Long ago, in the 18th century to be precise, Americans believed that politics were the answer. It has long become apparent that politics are the problem, and that too much of them will drive you mad. Americans are surprisingly traditional, so they still talk about “midterm madness”, but why wait? American politics are mad all year round.
And how are the Jews (high on neurosis, low on psychosis) faring in this midterm season of our discontent? Mostly, they are discontented. In this they as usual resemble their fellow Americans more than Israeli Jews, who score off the charts in the global happiness index and are never slow to tell you why.

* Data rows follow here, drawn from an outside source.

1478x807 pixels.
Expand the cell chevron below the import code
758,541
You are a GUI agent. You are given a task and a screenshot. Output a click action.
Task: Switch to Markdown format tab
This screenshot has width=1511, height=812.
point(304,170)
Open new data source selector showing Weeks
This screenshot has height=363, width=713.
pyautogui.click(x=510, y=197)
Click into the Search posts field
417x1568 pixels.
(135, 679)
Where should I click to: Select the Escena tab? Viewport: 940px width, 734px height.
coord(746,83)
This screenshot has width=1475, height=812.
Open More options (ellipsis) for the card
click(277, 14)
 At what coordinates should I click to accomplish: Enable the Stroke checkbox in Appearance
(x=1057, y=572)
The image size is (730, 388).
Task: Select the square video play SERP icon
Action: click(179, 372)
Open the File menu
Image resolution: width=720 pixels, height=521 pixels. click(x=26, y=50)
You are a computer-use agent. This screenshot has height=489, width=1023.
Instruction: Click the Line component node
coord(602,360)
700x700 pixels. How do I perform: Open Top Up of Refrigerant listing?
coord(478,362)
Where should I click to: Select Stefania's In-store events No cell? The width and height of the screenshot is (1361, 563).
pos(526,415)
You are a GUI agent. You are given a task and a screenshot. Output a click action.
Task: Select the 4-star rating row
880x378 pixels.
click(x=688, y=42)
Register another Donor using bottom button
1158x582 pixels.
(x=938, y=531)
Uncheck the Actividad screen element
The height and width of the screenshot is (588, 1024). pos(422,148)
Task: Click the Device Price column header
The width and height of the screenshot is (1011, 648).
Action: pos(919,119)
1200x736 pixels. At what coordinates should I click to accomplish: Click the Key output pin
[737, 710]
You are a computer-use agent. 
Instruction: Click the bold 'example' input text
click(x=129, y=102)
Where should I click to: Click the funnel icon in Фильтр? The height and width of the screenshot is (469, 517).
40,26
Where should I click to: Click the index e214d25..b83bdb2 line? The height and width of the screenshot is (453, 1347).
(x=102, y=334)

In July, a New York Times/Siena College poll found that only 13 per cent of Americans thought the country was “going in the right direction” under Joe Biden. Only 27 per cent of Democrats approved of the great unravelling. These are spectacularly bad numbers.
The Republicans, despite their best efforts to sabotage themselves by overreaching on the Supreme Court and underachieving when it comes to shedding Donald Trump, may win both Houses of Congress next week.
But back to the Jews. And off to Nevada, the southwestern state where the Republican Adam Laxalt is running neck and neck with the incumbent Democratic senator, Catherine Cortez Masto.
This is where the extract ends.